CV Lab 4 - Color Clustering and Segmentation

Not every computer vision task needs a labelled dataset. Unsupervised methods cluster or group pixels based on their raw values — no annotation required. K-means colour clustering is one of the oldest and most widely-used: it partitions an image’s pixels into $k$ groups so that each pixel is assigned to the group whose mean colour is closest to it. The result is a palette-quantised image and, implicitly, a coarse segmentation.

The k-means algorithm

Given a set of pixels ${p_1, \ldots, p_N} \subset \mathbb{R}^3$ (each pixel is an RGB triple) and a target number of clusters $k$:

  1. Initialise $k$ centroids ${\mu_1, \ldots, \mu_k}$ by sampling $k$ distinct random pixels.
  2. Assign each pixel to its nearest centroid: $a_i = \arg\min_j |p_i - \mu_j|^2$.
  3. Update each centroid to the mean of its assigned pixels: $\mu_j = \frac{1}{ C_j }\sum_{i \in C_j} p_i$.
  4. Repeat steps 2–3 until convergence (no reassignments) or a fixed number of iterations.
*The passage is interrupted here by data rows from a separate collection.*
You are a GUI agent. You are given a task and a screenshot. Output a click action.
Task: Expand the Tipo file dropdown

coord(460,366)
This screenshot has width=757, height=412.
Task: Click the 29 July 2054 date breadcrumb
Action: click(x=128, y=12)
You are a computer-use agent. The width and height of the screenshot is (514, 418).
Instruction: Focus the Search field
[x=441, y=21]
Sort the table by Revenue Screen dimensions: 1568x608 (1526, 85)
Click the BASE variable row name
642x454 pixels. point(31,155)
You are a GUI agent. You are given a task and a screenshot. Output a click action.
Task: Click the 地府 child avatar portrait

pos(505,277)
The objective minimised is the within-cluster sum of squared distances:

\[J = \sum_{j=1}^{k} \sum_{i \in C_j} \|p_i - \mu_j\|^2\]

K-means is guaranteed to converge (since $J$ decreases or stays constant at each step) but not to find the global minimum — different initialisations produce different results.
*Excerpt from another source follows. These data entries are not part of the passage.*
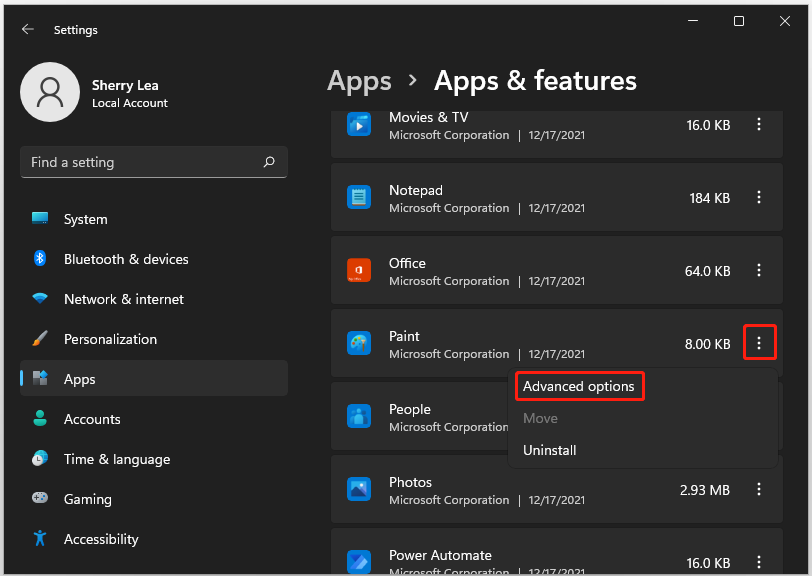Viewport: 812px width, 576px height.
Task: Open Gaming settings from the sidebar
Action: pos(90,499)
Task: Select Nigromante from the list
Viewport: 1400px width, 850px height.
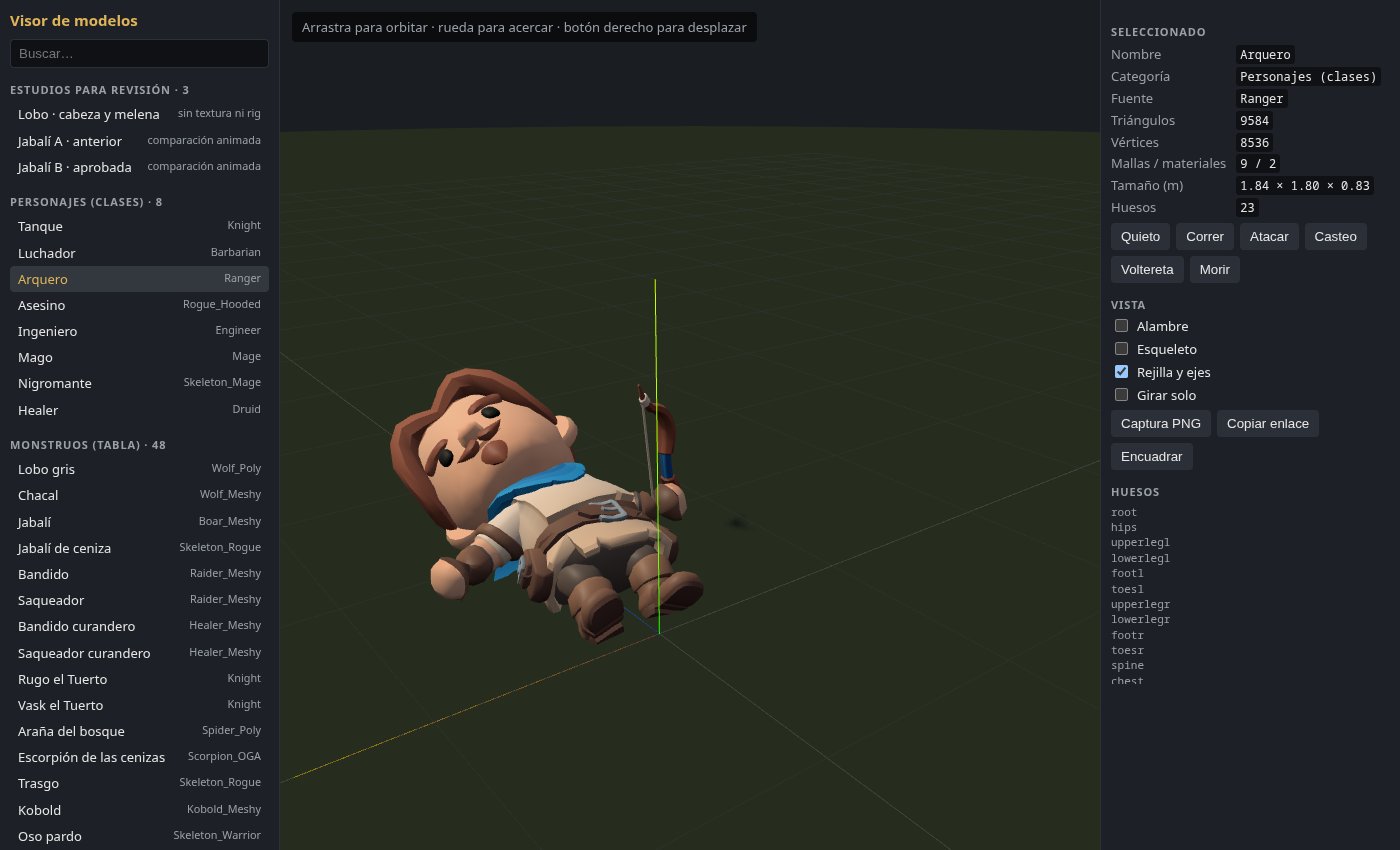Action: [x=139, y=383]
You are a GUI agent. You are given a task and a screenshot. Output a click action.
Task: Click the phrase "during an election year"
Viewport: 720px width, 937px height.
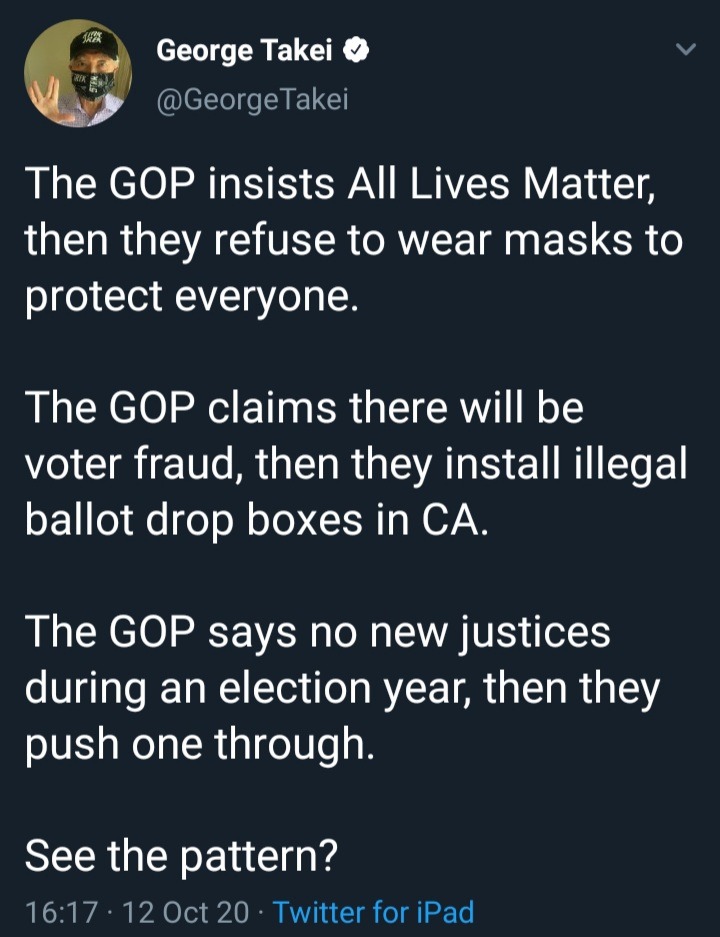point(242,689)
Colour quantisation vs. segmentation

This demo performs colour quantisation: every pixel in the output is replaced by its centroid’s colour, reducing the image to exactly $k$ distinct colours. This is the algorithm used in GIF compression and palette-based image formats.

When objects in an image happen to have distinct colours (a red car on a grey road, a green apple on a white table), colour quantisation also produces a rough segmentation — each segment corresponds to a cluster. This breaks down when objects share colours or when lighting creates gradients across a uniform surface.

Choosing k

k Effect
2–3 Coarse foreground/background split, heavy colour loss.
4–8 Recognisable image with a distinct palette.
8–16 Most structural detail preserved; subtle colours may merge.
> 16 Near-lossless for natural images.

There is no universally correct $k$ — it depends on the image and the task. Methods like the elbow criterion (plot $J$ vs $k$ and look for the kink) or the silhouette score can help choose automatically.

Live demo

Things to try

  • Set $k = 2$ and observe which colours end up on each side of the boundary.
  • Increase $k$ until the gradient background is faithfully reproduced — note how the palette grows.
  • Click “New image” to get a different scene and run k-means again — the result depends on what colours dominate.
  • Run k-means twice on the same image with the same $k$ — do you always get the same palette? (Probably not, because random initialisation varies.)

Key takeaways

  • K-means partitions pixels into $k$ groups by minimising within-cluster colour variance.
  • It is unsupervised: no labels, no training set, no gradient descent.
  • Colour quantisation and coarse segmentation are two faces of the same operation.
  • The result is sensitive to initialisation — multiple runs with the best outcome is a standard practice.